Schegge, ferri di cavallo e mulo, fondi di granata, bossoli di ottone, oggetti un tempo causa di distruzione o, nel migliore dei casi, parte integrante di eserciti schierati a pochi metri l’uno dall’altro. Tutto questo ammasso di reperti metallici, ormai non più in grado di offendere uomini e cose, sono diventati oltre che pezzi da collezionismo anche elementi decorativi per ville e giardini delle case poste in territori vicino al fronte della Grande Guerra. Così può succedere di vedere appese sulla facciata d’una casa colonica due punte di “torpedini” da 100 mm, un balcone adornato da un elemetto Adrian M.15 tramutato in porta fiori.
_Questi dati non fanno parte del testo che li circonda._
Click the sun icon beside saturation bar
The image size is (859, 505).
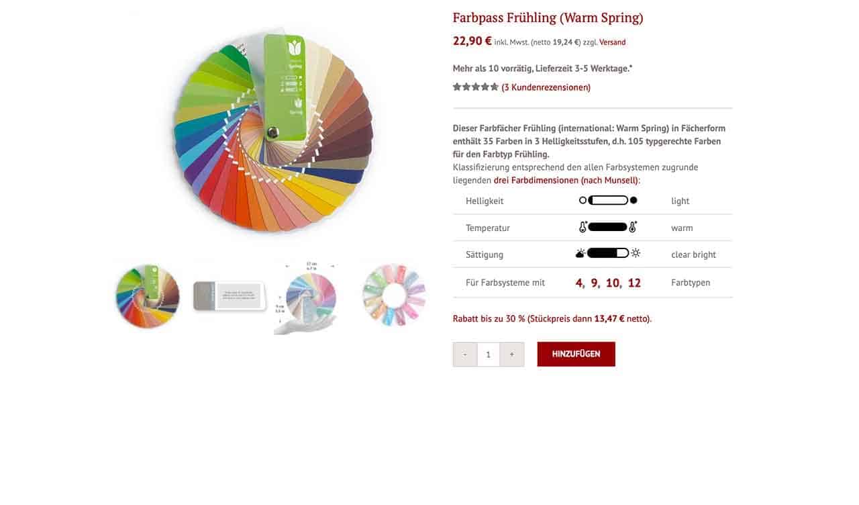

Il soldato italiano, posto sui monumenti ad alpini e fanti, frutto di centinaia di schegge saldate tra loro, è un esempio valido ma abbastanza sfruttato in località già teatro del primo conflitto mondiale (stupenda la scultura di frammenti metallici eretta sulla zona sacra del monte Cengio). Privati, villeggianti, ma anche qualche residente presso le località degli altipiani, si spingono oltre, fino ad arrivare a creare vere e proprie opere d’arte realizzate con ciò che resta della guerra. Come dimostrano le foto risulta facile imbattersi in fiori i cui petali sono composti da ferri di cavallo aventi per gambo un portareticolati a coda di porco, montanti di ingressi ai giardini con cementate le punte del temuto 149 mm schrapnel. In un paese del feltrino c’è una piazzetta su cui è stata posta una fontana e relativo lavatoio, niente di eccezionale se non fosse che l’acqua esce dalla canna di un moschetto austroungarico; tornando tra i piccoli borghi dell’Altopiano dei Sette Comuni, nel mezzo di un piccolo boschetto che adorna un condominio è stato eretto un crocifisso, tra le sue croste arrugginite solo abituando l’occhio alla penombra delle conifere è possibile notare che è composto da innumerevoli schegge. Spesso davanti agli usci di baiti montani si nota piantati vicino allo zerbino una “clamara” o “arpese”, ferro a due punte un tempo usato per tenere uniti i tronchi delle baracche militari, e oggi adoperato per pulire le scarpe da fango e neve.
Si potrebbe continuare a lungo elencando con quanta “disarmata” semplicità molti reperti bellici siano stati integrati nel quotidiano. Un vero e proprio museo all’aperto, non recensito da alcun catalogo, frutto della efficace inventiva di ha saputo trasformare metalli fusi e torniti per distruggere o difendersi in sculture ed oggetti ben degni di artisti ed arredatori.